=== 本文抜粋 ===
橋の裏面と橋脚の点検作業中に体調不良となり、宙づりになった要救助者を橋の上に救出する想定。担架の使用が必須となる。要救助者は意識があるが、技術的な協力はできない。担架が橋の上の地面に着いた瞬間にタイムストップとなるF1(finish1)。想定時間は60分で、要救助者に接触するまでに20分を超えるとタイム点が0点となる。

事前に設定してあるロープはアクセスにも救出にも使用できない。一方で事前設定のキャンバスは動くロープ以外には使用できる。

橋の上の活動区画は橋の両側(東側と西側)にあり、それぞれ幅が2mと50cmに定められている。人と資機材はいずれかのスペースにすべて収めなければならず、両スペース外での活動は禁じられており移動のみが可能である。救出経路は自由だが、活動スペースが2mの東側に救出しなければならない。

GRIMP JAPAN 2023 day3 M-2想定内容
Day3「M-2 裏・青雲橋」の想定内容の図。
=== 提供された記録 ===
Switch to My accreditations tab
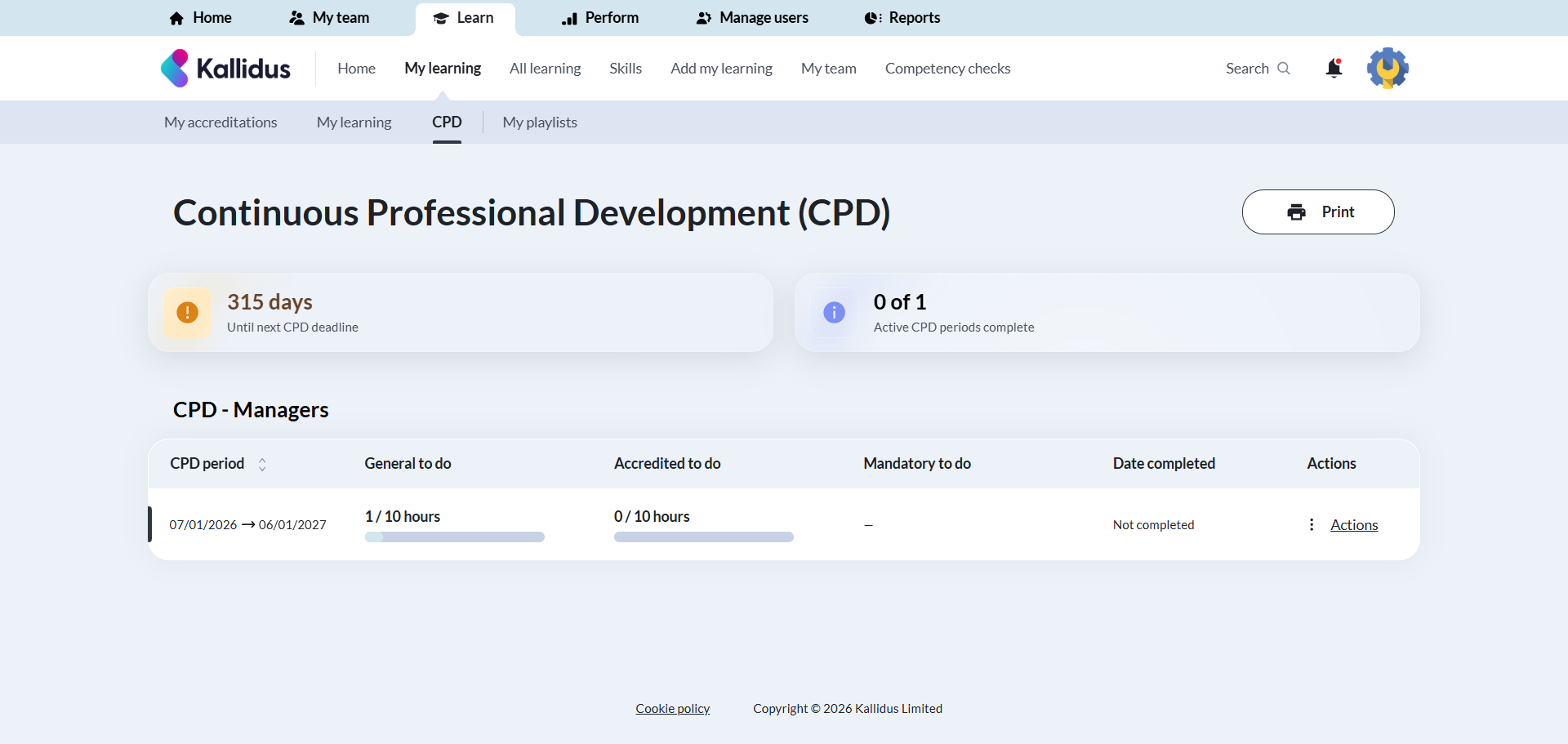The image size is (1568, 744). [x=220, y=123]
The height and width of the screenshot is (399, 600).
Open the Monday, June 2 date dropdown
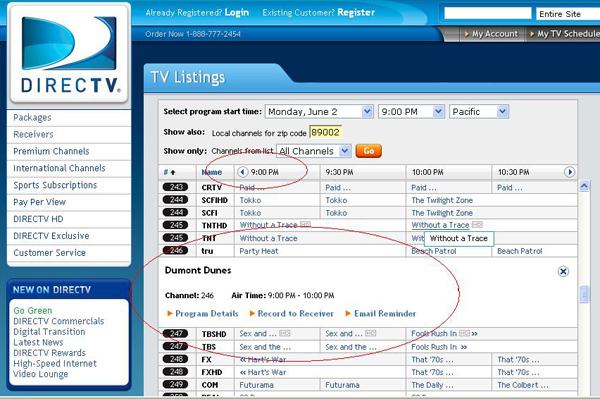coord(319,112)
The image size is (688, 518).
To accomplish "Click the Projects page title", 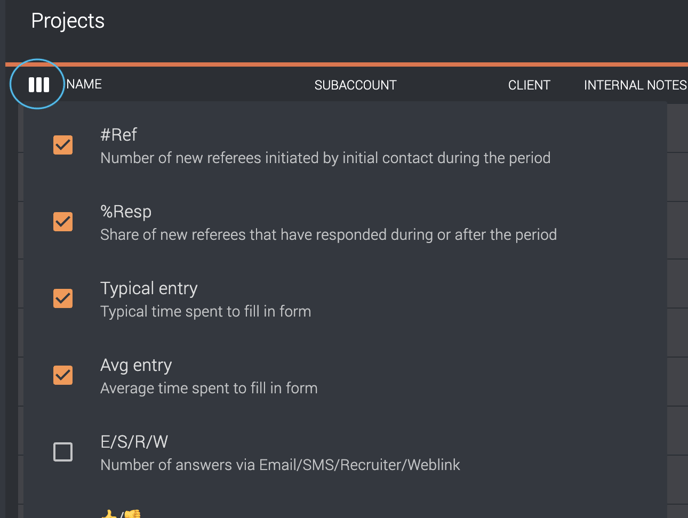I will click(68, 21).
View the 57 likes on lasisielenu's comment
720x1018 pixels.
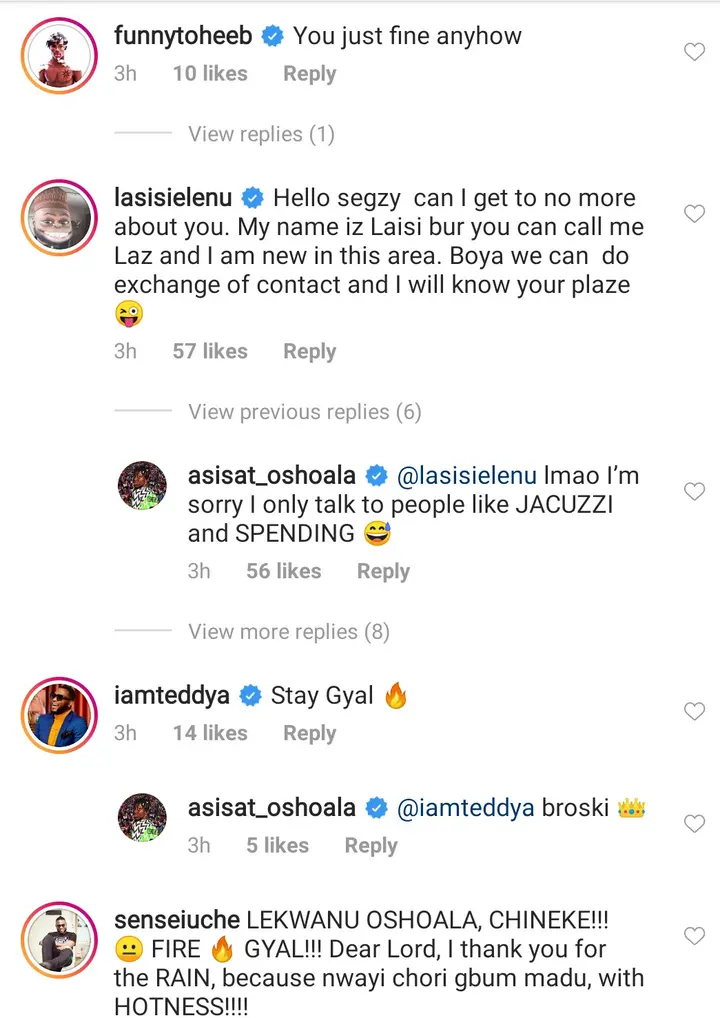[x=210, y=352]

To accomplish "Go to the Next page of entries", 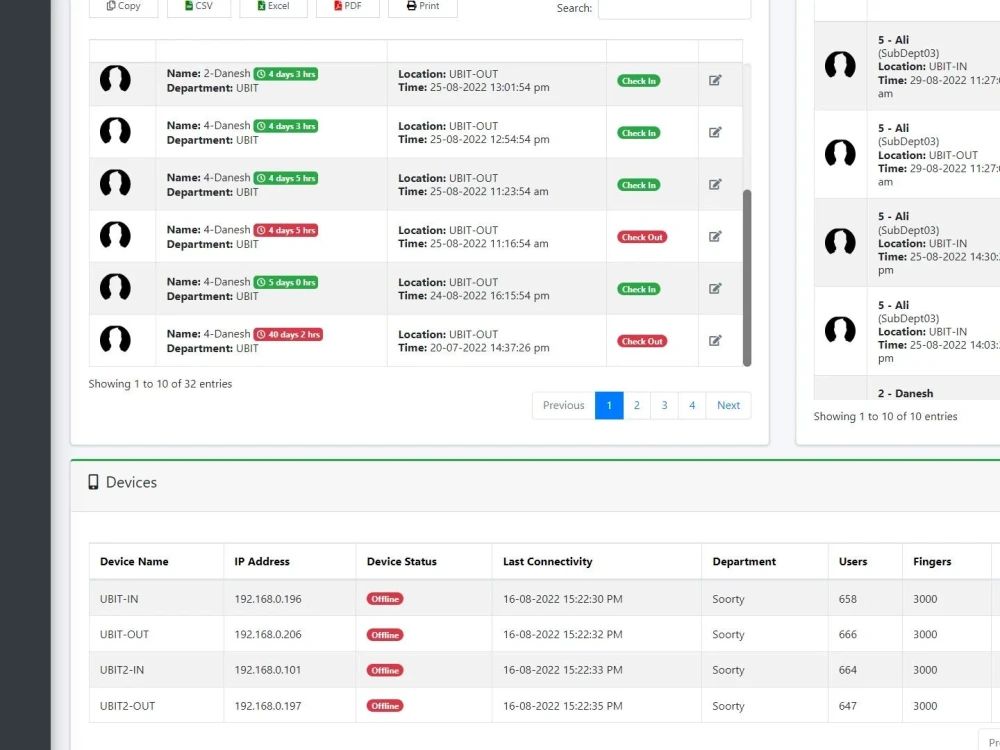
===
解く課題
1. 本文抜粋のうち「事前に設定してあるロープはア」から「Day3「M-2 裏・青雲橋」の想定内容の図。」までの箇所を、そのまま引用してください。
2. 本文抜粋をもとに、次の問いに答えてください。
(a) この想定の想定時間は何分ですか。
(b) 要救助者に接触するまでに何分を超えるとタイム点が0点になりますか。
(c) 救出先と定められている東側の活動スペースの幅はどれだけですか。

解答例
1.
事前に設定してあるロープはアクセスにも救出にも使用できない。一方で事前設定のキャンバスは動くロープ以外には使用できる。

橋の上の活動区画は橋の両側(東側と西側)にあり、それぞれ幅が2mと50cmに定められている。人と資機材はいずれかのスペースにすべて収めなければならず、両スペース外での活動は禁じられており移動のみが可能である。救出経路は自由だが、活動スペースが2mの東側に救出しなければならない。

GRIMP JAPAN 2023 day3 M-2想定内容
Day3「M-2 裏・青雲橋」の想定内容の図。

2.
(a) 60分
(b) 20分
(c) 2m